Collected data entries:
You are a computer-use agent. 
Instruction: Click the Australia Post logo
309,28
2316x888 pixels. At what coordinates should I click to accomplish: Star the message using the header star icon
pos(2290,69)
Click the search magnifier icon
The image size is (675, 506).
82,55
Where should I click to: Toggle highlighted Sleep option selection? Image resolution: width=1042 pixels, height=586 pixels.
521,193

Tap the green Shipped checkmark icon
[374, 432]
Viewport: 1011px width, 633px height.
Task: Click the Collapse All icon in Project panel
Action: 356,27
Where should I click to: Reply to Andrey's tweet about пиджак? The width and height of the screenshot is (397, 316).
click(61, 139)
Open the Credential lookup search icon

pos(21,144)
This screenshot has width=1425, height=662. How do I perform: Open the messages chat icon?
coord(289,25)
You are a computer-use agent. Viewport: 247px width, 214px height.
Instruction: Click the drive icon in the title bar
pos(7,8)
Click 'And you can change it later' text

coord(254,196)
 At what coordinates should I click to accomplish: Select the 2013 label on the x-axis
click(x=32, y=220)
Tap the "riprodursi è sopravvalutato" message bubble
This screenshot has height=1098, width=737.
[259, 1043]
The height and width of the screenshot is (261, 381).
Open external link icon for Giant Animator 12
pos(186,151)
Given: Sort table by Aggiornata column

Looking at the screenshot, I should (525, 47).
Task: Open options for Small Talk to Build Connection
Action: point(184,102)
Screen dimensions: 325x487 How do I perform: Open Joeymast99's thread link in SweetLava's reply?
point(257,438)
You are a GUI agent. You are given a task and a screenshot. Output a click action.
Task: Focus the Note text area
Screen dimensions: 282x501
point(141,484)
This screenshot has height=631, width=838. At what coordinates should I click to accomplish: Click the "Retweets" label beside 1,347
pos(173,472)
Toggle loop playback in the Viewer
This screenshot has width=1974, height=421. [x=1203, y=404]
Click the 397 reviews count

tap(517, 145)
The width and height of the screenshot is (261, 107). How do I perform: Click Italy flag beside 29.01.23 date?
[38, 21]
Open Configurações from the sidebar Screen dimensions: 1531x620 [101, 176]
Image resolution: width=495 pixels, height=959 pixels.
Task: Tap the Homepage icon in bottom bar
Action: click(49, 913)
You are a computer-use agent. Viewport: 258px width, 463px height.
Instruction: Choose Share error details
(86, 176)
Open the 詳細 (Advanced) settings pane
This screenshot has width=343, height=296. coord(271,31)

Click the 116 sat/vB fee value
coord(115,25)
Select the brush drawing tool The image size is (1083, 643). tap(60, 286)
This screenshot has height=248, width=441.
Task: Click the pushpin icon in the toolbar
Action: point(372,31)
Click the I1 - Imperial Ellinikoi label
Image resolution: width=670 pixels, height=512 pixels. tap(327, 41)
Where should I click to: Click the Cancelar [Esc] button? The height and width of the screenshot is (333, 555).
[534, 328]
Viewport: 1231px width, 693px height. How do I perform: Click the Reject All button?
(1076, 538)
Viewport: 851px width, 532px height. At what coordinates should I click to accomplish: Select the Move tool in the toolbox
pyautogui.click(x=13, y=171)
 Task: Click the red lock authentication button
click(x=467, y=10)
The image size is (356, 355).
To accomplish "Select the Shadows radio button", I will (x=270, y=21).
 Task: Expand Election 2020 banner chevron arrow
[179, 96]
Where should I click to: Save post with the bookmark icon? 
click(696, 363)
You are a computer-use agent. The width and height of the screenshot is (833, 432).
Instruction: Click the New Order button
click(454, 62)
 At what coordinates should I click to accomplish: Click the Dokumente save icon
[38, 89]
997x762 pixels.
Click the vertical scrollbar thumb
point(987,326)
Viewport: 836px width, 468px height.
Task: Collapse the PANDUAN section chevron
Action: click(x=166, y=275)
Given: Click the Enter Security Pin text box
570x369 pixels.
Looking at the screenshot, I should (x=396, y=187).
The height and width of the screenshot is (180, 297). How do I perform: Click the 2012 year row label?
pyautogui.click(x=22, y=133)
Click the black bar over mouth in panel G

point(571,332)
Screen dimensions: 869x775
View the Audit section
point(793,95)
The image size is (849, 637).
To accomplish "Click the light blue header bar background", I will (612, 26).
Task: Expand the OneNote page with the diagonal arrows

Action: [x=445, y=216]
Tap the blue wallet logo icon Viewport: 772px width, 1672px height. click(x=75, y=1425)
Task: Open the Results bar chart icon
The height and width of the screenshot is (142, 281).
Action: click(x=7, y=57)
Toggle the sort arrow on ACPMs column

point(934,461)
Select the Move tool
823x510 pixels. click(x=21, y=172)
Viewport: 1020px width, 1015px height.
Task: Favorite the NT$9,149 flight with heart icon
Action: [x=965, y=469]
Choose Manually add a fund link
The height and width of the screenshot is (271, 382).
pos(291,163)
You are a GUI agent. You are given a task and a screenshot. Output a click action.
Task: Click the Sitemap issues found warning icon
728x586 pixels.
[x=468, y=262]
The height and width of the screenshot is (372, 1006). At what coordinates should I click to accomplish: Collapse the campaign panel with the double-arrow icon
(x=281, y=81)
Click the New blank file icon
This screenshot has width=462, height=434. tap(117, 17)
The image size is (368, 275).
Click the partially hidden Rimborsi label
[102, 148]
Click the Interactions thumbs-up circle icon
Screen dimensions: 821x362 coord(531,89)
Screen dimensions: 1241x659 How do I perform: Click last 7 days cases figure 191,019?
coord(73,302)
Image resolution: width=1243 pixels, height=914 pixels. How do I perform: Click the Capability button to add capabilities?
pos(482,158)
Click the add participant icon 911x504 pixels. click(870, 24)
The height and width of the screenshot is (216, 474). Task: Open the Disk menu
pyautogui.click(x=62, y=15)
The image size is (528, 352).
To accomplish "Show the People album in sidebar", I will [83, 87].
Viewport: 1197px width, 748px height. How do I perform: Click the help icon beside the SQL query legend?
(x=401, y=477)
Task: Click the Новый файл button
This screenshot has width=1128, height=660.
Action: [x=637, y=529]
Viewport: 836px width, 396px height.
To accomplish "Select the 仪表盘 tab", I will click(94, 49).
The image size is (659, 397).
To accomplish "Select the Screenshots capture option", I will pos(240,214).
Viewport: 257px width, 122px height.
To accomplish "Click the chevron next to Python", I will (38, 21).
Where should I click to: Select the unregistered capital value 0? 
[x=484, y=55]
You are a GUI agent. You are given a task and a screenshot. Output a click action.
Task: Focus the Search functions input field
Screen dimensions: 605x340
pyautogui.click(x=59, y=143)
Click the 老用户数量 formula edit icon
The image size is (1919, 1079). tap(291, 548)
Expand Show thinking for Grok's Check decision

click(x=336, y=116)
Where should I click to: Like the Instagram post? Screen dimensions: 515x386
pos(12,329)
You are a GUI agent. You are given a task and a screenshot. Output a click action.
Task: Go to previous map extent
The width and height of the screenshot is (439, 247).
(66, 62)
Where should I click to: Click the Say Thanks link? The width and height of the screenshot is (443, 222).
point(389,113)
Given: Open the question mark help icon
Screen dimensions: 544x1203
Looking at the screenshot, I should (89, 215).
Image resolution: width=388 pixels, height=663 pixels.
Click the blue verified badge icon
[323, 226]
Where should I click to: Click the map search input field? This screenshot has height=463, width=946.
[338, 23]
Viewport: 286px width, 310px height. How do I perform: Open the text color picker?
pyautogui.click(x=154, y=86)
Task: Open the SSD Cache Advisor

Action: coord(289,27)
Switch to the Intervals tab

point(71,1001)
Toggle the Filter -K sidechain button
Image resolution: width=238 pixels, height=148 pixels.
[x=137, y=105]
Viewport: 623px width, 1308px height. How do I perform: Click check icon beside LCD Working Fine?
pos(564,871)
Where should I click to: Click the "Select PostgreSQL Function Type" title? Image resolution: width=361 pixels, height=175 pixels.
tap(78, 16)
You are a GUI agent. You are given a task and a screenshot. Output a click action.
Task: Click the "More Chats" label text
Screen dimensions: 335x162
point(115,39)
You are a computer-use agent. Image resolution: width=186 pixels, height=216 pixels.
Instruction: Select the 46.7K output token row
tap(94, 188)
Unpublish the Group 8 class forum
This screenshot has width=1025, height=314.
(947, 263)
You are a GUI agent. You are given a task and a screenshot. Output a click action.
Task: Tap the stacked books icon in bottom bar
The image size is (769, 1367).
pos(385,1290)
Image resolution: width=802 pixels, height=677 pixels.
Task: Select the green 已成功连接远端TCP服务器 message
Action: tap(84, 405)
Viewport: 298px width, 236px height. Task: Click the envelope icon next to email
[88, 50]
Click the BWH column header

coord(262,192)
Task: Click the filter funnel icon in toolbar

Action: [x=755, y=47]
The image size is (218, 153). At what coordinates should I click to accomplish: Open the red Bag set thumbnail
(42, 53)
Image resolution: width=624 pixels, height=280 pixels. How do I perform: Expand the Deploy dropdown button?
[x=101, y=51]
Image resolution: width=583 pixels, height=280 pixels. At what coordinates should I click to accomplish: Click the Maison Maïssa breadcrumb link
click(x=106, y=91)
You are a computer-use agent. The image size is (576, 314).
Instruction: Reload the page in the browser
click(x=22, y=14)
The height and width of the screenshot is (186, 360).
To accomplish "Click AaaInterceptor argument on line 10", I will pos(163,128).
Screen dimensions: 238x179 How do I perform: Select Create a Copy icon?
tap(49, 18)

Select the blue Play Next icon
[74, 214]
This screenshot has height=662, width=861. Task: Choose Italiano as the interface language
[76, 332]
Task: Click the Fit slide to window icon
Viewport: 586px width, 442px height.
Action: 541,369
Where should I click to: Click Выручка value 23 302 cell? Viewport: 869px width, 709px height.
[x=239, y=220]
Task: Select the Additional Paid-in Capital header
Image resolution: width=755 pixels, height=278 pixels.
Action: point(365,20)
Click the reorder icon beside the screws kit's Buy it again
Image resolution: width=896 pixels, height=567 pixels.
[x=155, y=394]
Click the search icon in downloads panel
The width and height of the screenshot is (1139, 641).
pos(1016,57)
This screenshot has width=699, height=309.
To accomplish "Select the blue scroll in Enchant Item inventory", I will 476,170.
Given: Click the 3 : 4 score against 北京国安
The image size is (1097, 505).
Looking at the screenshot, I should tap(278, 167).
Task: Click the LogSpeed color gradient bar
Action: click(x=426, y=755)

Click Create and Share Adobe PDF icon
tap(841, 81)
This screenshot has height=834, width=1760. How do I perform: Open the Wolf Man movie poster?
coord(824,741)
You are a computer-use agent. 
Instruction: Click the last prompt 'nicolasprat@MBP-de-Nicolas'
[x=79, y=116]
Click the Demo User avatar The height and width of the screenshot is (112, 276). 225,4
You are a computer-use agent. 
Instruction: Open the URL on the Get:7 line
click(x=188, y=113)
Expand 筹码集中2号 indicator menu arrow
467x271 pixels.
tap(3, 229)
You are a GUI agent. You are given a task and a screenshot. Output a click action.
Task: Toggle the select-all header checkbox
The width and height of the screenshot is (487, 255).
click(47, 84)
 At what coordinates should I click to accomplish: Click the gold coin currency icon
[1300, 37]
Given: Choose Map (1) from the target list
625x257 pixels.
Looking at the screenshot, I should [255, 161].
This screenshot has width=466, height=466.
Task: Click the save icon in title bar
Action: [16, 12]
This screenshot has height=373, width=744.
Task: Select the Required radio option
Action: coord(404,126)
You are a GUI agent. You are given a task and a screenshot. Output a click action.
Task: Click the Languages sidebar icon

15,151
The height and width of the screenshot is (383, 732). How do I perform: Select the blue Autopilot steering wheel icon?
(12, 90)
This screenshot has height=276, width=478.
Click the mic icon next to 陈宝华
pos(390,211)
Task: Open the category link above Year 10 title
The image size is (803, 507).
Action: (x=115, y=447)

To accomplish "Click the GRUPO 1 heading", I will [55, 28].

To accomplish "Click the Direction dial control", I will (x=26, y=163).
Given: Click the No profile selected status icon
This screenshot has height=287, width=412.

• **WORK REQUEST**
Copy out each line of the data in which the word "Focus" appears.

• **FINAL ANSWER**
Task: Focus the Note text area
Task: Focus the Search functions input field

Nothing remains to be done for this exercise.